### [MATERIAL PROVIDED]
────
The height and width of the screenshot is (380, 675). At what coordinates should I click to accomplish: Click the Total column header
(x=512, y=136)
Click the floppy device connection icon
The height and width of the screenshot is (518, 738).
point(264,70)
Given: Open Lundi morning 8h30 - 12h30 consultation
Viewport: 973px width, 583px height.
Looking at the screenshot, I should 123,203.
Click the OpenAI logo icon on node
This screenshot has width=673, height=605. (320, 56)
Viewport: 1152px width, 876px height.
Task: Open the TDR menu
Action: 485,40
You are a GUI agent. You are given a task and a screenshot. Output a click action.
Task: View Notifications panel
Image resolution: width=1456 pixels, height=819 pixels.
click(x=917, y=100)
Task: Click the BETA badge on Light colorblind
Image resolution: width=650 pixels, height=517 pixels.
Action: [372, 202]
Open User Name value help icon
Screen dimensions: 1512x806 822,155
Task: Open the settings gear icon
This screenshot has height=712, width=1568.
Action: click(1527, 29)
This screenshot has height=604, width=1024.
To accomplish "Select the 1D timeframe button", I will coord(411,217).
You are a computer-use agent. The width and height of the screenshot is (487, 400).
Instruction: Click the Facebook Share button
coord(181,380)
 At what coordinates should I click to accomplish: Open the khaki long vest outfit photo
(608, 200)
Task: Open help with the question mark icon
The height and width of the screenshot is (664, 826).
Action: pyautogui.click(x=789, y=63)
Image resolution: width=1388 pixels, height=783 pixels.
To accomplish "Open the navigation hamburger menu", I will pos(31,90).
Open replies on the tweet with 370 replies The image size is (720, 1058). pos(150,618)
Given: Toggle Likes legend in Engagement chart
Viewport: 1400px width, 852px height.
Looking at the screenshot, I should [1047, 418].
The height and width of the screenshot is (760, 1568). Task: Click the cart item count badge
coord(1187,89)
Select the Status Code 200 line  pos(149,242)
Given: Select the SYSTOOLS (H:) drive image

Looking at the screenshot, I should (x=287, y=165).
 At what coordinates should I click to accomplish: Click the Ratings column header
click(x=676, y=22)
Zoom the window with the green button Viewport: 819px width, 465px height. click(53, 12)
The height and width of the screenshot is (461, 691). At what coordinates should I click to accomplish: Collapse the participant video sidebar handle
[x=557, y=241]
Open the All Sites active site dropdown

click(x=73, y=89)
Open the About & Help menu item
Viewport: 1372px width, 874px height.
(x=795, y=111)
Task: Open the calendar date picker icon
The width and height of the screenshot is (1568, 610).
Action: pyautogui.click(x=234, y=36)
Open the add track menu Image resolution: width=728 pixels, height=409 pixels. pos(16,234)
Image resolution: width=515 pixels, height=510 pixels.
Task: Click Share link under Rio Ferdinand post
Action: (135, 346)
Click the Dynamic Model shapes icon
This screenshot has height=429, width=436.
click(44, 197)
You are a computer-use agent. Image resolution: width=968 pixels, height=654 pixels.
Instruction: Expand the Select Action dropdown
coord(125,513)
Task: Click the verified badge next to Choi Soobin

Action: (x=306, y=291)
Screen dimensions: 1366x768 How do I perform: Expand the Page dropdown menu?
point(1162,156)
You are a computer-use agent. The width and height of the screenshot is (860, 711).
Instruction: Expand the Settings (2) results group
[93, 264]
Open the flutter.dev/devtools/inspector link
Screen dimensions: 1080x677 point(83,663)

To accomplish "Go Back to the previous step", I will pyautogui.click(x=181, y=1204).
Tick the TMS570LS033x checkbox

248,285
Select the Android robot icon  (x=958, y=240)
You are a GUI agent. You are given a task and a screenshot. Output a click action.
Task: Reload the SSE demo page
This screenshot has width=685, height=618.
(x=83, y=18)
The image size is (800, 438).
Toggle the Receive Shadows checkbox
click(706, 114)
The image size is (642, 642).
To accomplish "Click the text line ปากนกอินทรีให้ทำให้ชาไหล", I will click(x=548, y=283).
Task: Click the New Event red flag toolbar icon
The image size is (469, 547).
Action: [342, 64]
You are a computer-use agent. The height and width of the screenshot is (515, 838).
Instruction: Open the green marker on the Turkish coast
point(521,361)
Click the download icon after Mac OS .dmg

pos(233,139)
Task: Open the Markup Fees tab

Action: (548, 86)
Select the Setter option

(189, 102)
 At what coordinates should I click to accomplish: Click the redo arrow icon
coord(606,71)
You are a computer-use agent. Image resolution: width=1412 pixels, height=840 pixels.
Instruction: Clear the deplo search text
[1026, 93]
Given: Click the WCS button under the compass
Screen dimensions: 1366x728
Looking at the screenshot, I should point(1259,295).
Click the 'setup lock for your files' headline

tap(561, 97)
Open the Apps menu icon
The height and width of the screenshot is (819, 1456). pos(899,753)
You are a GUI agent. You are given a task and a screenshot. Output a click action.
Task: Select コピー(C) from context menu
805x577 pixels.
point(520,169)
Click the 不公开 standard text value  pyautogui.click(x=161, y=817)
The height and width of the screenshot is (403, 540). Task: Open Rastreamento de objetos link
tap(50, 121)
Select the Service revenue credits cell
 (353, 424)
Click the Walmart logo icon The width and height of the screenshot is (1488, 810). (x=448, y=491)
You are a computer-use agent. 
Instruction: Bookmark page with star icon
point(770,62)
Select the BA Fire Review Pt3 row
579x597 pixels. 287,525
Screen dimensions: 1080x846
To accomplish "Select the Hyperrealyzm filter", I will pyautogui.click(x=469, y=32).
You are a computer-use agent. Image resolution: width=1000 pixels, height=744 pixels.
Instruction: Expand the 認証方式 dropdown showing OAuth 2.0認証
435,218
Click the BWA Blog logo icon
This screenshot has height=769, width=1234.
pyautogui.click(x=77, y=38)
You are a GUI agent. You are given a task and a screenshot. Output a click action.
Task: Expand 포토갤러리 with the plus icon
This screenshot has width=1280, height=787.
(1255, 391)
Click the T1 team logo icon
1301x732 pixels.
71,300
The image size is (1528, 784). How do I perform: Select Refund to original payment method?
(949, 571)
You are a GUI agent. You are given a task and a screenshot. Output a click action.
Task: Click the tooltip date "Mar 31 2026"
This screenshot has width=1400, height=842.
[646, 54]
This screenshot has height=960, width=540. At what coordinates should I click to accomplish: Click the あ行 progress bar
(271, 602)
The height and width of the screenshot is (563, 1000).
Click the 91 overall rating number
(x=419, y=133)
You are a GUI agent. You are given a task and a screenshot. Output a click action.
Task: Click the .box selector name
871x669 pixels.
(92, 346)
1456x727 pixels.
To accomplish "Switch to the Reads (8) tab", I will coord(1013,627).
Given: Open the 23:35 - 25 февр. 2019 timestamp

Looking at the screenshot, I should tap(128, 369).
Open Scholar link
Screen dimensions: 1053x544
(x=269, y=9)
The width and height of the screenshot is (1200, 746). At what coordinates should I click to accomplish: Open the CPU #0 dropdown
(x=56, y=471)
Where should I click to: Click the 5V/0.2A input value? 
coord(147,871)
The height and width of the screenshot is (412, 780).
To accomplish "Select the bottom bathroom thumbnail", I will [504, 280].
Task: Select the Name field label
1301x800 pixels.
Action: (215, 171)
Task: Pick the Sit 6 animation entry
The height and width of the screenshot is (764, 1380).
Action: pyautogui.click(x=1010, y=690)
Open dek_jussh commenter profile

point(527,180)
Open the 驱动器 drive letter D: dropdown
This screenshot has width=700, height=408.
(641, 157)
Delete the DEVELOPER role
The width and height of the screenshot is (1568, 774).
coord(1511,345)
────
### [EXERCISE DIRECTIONS]
Everything starting at the line containing "Task: Click the .box selector name" and ending at the line containing "The height and width of the screenshot is (412, 780)." in the records above should be repeated exactly, and only that.

### [WRITTEN REPLY]
Task: Click the .box selector name
871x669 pixels.
(92, 346)
1456x727 pixels.
To accomplish "Switch to the Reads (8) tab", I will coord(1013,627).
Given: Open the 23:35 - 25 февр. 2019 timestamp

Looking at the screenshot, I should tap(128, 369).
Open Scholar link
Screen dimensions: 1053x544
(x=269, y=9)
The width and height of the screenshot is (1200, 746). At what coordinates should I click to accomplish: Open the CPU #0 dropdown
(x=56, y=471)
Where should I click to: Click the 5V/0.2A input value? 
coord(147,871)
The height and width of the screenshot is (412, 780).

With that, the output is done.